| TASK REQUIREMENTS |
Every record below is to be retyped exactly, with any pictures left out.

=== DATA SUPPLIED ===

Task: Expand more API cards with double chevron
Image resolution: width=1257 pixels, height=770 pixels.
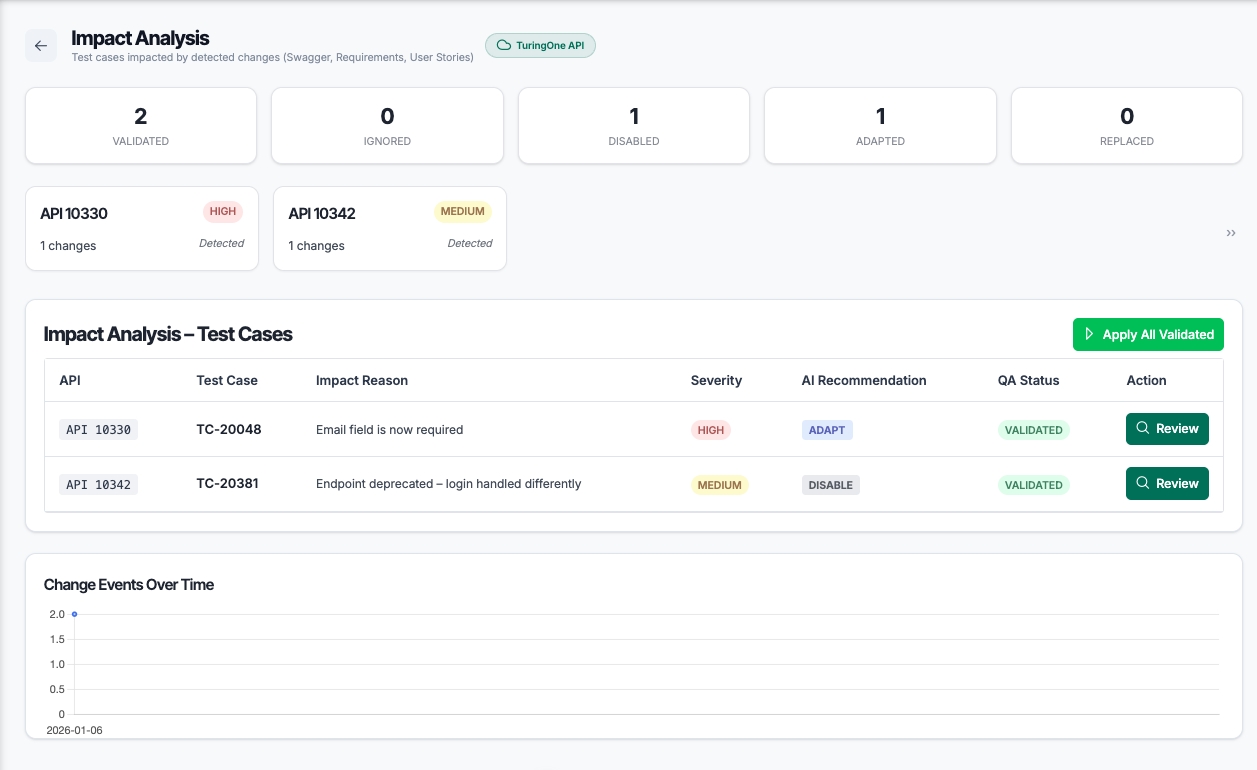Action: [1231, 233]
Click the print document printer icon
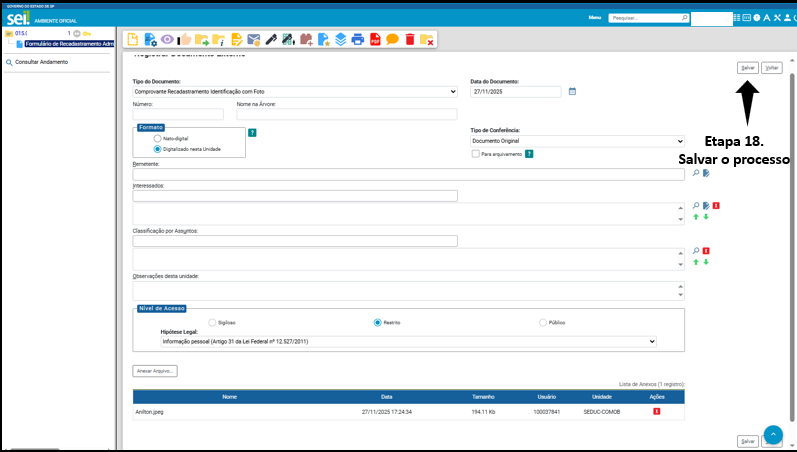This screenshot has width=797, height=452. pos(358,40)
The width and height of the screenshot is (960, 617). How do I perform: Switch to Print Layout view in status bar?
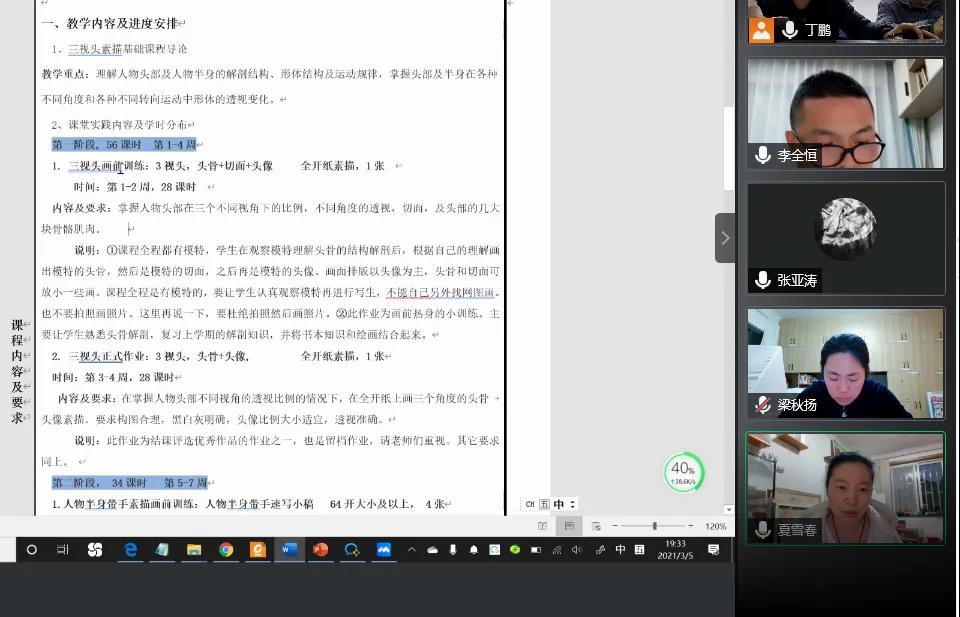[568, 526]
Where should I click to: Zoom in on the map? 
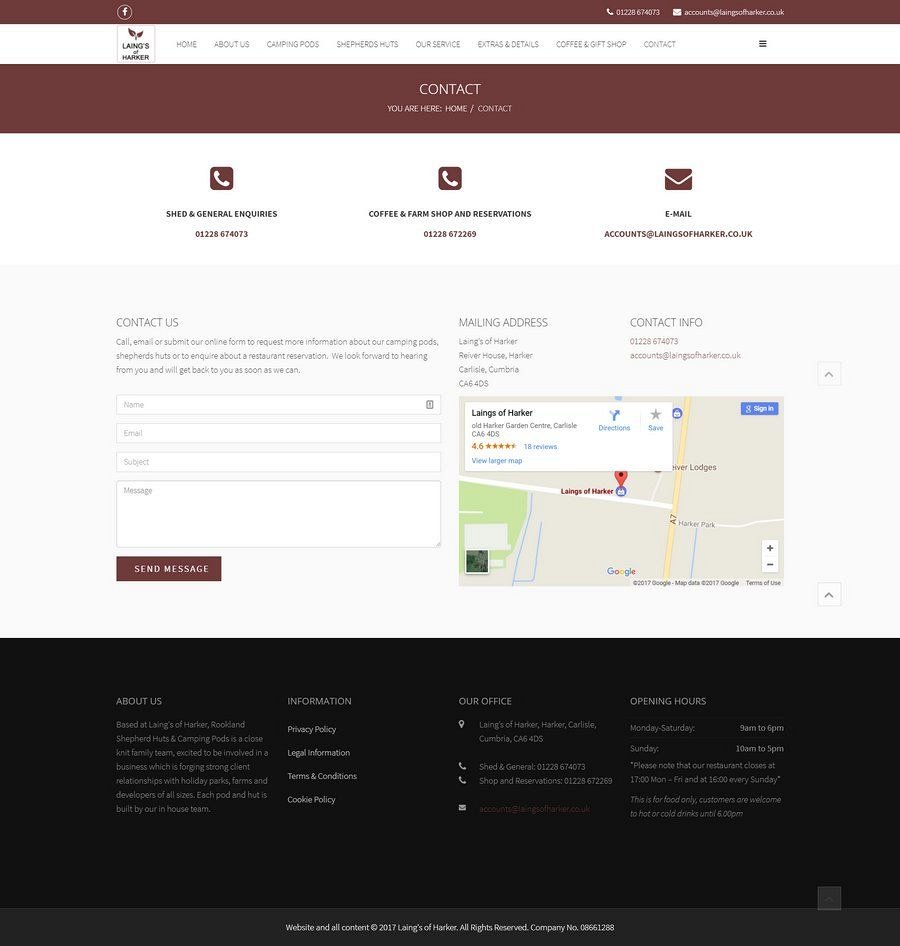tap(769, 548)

===

| WORKED SOLUTION |
Task: Expand more API cards with double chevron
Image resolution: width=1257 pixels, height=770 pixels.
Action: [1231, 233]
Click the print document printer icon
This screenshot has width=797, height=452. pos(358,40)
The width and height of the screenshot is (960, 617). How do I perform: Switch to Print Layout view in status bar?
[568, 526]
Where should I click to: Zoom in on the map? 
tap(769, 548)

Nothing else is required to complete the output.